This is one of the many tools you can find in the M+R Toolshed. Head on over there to see what other resources we have for nonprofit communications and marketing professionals!

In the last couple of years, the lead op-ed editors at every major national newspaper (NYT, LAT, USA Today, and WashPost) have changed. Seriously. The WSJ is the only outlet that hasn’t been playing editorial musical chairs. How are you supposed to keep up?

We feel you. So we went ahead and created a new tool in M+R’s Toolshed that gives you the names and email addresses of the op-ed and LTE editors at the top 30 outlets in the op-ed game. Happy New Year!

Contacts from the “Big 5” are in there, along with editors from Hill pubs (Politico & National Journal), online favorites (Bloomberg View, CNN.com & the new TIME Ideas), and wires with a wide reach (Reuters & McClatchy).

BUT! Just because you can submit an op-ed for your nonprofit, doesn’t mean you should. Before you submit — or even begin to write — your next op-ed, you need to ask yourself: “Is writing and placing an op-ed really worth my or my team’s time?”

Op-ed editors come and go, but this op-ed advice from my 2014 blog post still rings true today. Read on, pick your moment, write your piece — then use our handy Opinion Page Yellow Pages tool to figure out who to send it to.


 

An Op-ed About Op-eds for Nonprofits Writing Op-eds

I love reading op-eds. I love writing them even more.

But for all that love, the truth is that op-eds aren’t always the best use of my time and energy when advocating for a cause.

A good op-ed can take hours to write and edit. And that’s the easy part. Once your piece is finished, the process of placing it in the media can drag on for days or weeks as you wait for outlets to take their turn telling you, “Thanks, but no thanks.”

The smallest amount of time I have ever spent writing and placing an op-ed in an outlet like USA Today or Politico is 10 hours. The longest is 10 months. I (and you) could achieve so much else in that amount of time – meet reporters for coffee, refresh a media list, create and pitch an infographic, watch a season of The West Wing.

And all that time means nothing if you can’t get your piece printed. There are no guarantees with op-eds, even if the author is a famous archbishop or U.S. Supreme Court justice. The reality is you are 28 times more likely to get an acceptance letter from Harvard than you are to get an acceptance email from the op-ed editor at The New York Times.

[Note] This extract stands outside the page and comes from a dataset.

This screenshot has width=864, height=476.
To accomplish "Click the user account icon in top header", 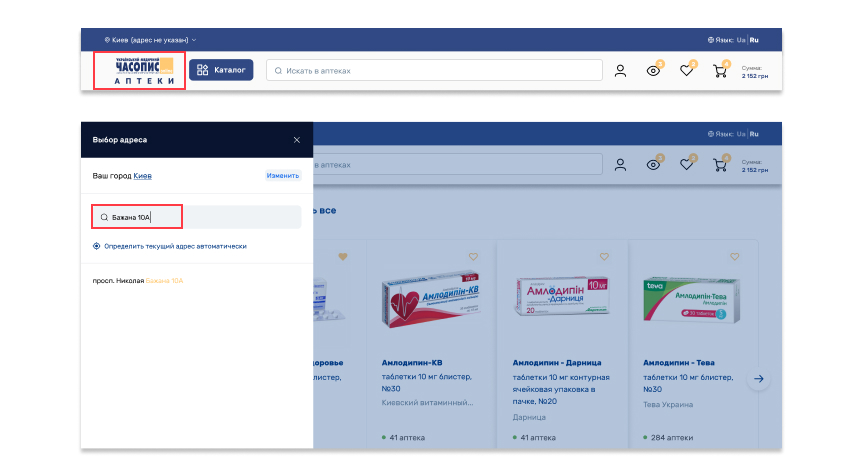I will (x=620, y=71).
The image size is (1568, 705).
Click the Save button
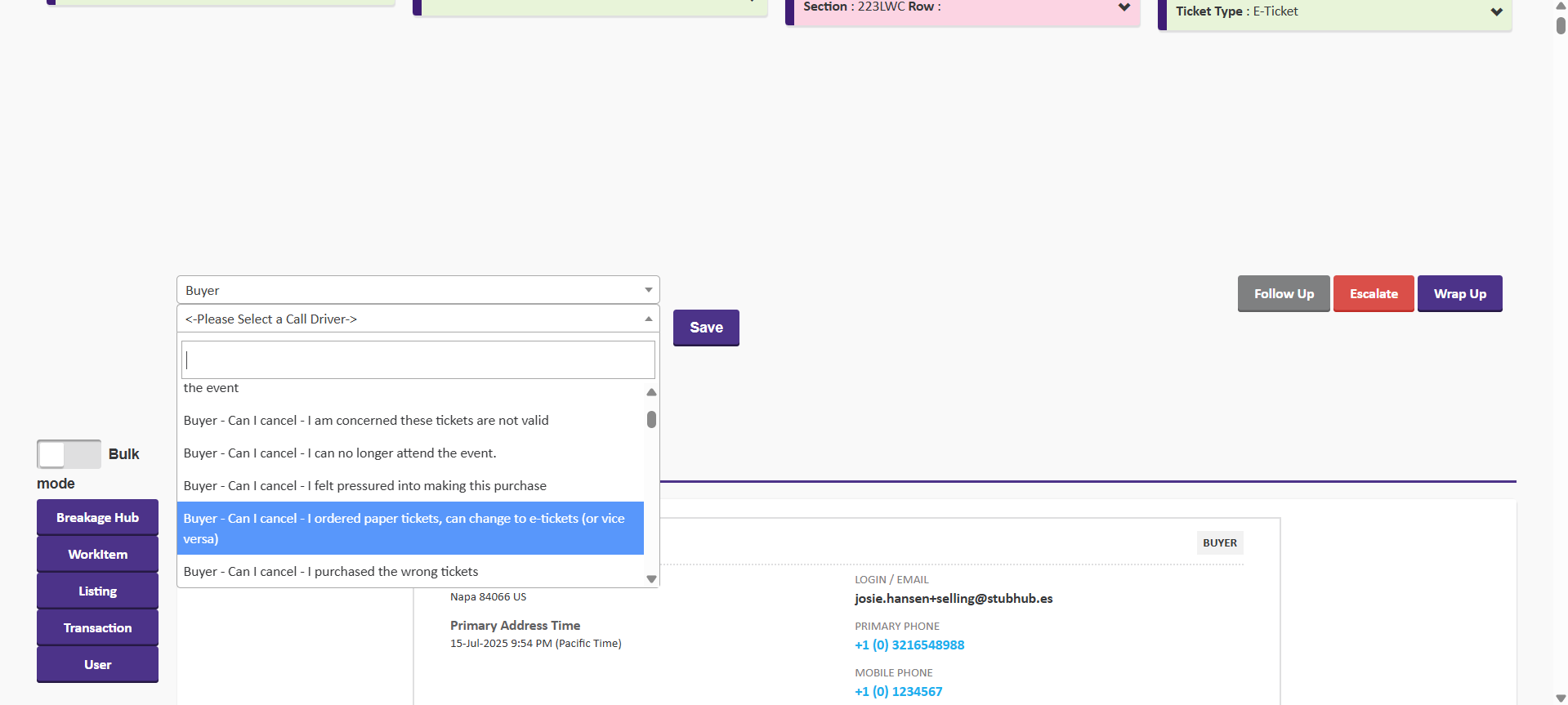click(x=706, y=328)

Editors at the nation’s top outlets solicit submissions the same way reporters solicit sources. If a newspaper prints 10 op-eds a week, 7 or 8 of those op-eds were probably commissioned. And the rest were selected from a crowded pool of hundreds of hopefuls.

But setting aside the odds of seeing print, the biggest question you have to ask yourself before you sit down to write is this: Will this op-ed pressure the decision-maker I need to reach?

I won’t deny that op-eds can make a splash and get you noticed. Placing an op-ed in The Washington Post about food safety will build power for your cause, but so will pitching a story about food safety to a reporter who works at the hometown paper of the Senate Agriculture Committee Chair.

Too often, campaigners write op-eds because they feel the need to check the op-ed box on their communications plan. Well, I am here to tell you: you do not have to do an op-ed. You don’t even need a checkbox for it. Feel better?

There are of course instances when op-eds are an effective use of your time. Op-eds by local authors in local newspapers can be both easier to place and more influential when they’re from voting constituents. And big-idea op-eds can skyrocket your expert positioning or inject life into an overlooked cause.

Another important point to remember when it comes to op-eds is to work smarter, not harder. Because of the uncertainty of op-eds, there’s no harm in reaching out to the editor with an idea for an op-ed and asking her if she’s interested before you go through the trouble of writing it. If the editor is interested, move ahead with the writing — but don’t have any illusions that you are assured a spot on the page. In the end, the only ink that seals the deal is the ink on the op-ed page.

By the way, “ink” doesn’t always mean “ink” in 2014. Don’t be discouraged if an editor at a major outlet says her page is full this week but offers you space online. And when pitching, don’t forget about targeting online outlets like CNN.com and Bloomberg View to reach an engaged community of readers.

If you decide an op-ed is worth your while, reading recent op-eds in your dream publication to get a sense of style is useful as you start to write. But you will likely have to shop your piece around to more than one outlet, so remember these four rules that will make your op-ed shine in any editor’s eyes.

1) The writing quality alone should entice them to keep them reading. Op-ed editors love language and rhetoric. So give them something to love.

2) Use personality and stories to keep your piece moving. An op-ed is not a report, overflowing with data. It’s a lawyer’s closing arguments – a crucial chance to make the personal appeal to a jury.

3) An op-ed is also not a press release. Any whiff of self-promotion will result in swift rejection.

4) Be novel. In a conversation with a top editor, he said that he says yes to op-eds that make him think of things in a way he never has before.

Finally, the cardinal rule of op-eds: never exceed 800 words. (Unless you’re submitting to Politico, where they now want 1,500.)